[BEGIN]
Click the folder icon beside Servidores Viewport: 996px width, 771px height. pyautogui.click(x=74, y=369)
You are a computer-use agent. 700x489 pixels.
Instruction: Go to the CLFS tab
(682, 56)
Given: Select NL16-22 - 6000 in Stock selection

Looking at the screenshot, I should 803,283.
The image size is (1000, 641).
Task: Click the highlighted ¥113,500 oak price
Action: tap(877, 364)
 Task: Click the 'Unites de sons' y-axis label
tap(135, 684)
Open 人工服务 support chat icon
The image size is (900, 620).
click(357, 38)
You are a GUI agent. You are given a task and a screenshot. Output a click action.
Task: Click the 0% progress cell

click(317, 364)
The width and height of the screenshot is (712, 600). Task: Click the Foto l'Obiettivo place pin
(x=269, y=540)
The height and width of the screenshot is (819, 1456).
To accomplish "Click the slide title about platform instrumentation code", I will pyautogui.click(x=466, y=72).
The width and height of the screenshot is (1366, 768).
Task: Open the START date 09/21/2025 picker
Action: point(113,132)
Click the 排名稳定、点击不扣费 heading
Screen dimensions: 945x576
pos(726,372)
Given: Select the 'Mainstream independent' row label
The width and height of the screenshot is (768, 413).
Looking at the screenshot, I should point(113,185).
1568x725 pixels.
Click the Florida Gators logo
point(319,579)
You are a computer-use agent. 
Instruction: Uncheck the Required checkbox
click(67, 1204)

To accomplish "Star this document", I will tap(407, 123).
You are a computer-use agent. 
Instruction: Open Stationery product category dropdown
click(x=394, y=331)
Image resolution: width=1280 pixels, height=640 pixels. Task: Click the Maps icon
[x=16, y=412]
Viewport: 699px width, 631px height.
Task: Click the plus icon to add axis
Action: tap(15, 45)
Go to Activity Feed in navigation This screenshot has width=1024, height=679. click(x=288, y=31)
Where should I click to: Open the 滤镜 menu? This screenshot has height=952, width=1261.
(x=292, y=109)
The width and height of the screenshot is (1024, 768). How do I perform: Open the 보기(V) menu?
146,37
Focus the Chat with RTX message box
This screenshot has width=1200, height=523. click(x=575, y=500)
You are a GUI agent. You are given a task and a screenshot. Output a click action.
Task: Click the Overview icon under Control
[END]
_Your objective:_ Rewrite all of the rows above, replacing every "Instruction" with "Goal" and leaving everything else unchanged.

_Response to the task:_
Click the folder icon beside Servidores Viewport: 996px width, 771px height. pyautogui.click(x=74, y=369)
You are a computer-use agent. 700x489 pixels.
Goal: Go to the CLFS tab
(682, 56)
Given: Select NL16-22 - 6000 in Stock selection

Looking at the screenshot, I should 803,283.
The image size is (1000, 641).
Task: Click the highlighted ¥113,500 oak price
Action: tap(877, 364)
 Task: Click the 'Unites de sons' y-axis label
tap(135, 684)
Open 人工服务 support chat icon
The image size is (900, 620).
click(357, 38)
You are a GUI agent. You are given a task and a screenshot. Output a click action.
Task: Click the 0% progress cell

click(317, 364)
The width and height of the screenshot is (712, 600). Task: Click the Foto l'Obiettivo place pin
(x=269, y=540)
The height and width of the screenshot is (819, 1456).
To accomplish "Click the slide title about platform instrumentation code", I will pyautogui.click(x=466, y=72).
The width and height of the screenshot is (1366, 768).
Task: Open the START date 09/21/2025 picker
Action: point(113,132)
Click the 排名稳定、点击不扣费 heading
Screen dimensions: 945x576
pos(726,372)
Given: Select the 'Mainstream independent' row label
The width and height of the screenshot is (768, 413).
Looking at the screenshot, I should point(113,185).
1568x725 pixels.
Click the Florida Gators logo
point(319,579)
You are a computer-use agent. 
Goal: Uncheck the Required checkbox
click(67, 1204)

To accomplish "Star this document", I will tap(407, 123).
You are a computer-use agent. 
Goal: Open Stationery product category dropdown
click(x=394, y=331)
Image resolution: width=1280 pixels, height=640 pixels. Task: Click the Maps icon
[x=16, y=412]
Viewport: 699px width, 631px height.
Task: Click the plus icon to add axis
Action: tap(15, 45)
Go to Activity Feed in navigation This screenshot has width=1024, height=679. click(x=288, y=31)
Where should I click to: Open the 滤镜 menu? This screenshot has height=952, width=1261.
(x=292, y=109)
The width and height of the screenshot is (1024, 768). How do I perform: Open the 보기(V) menu?
146,37
Focus the Chat with RTX message box
This screenshot has width=1200, height=523. click(x=575, y=500)
You are a GUI agent. You are given a task and a screenshot. Output a click action.
Task: Click the Overview icon under Control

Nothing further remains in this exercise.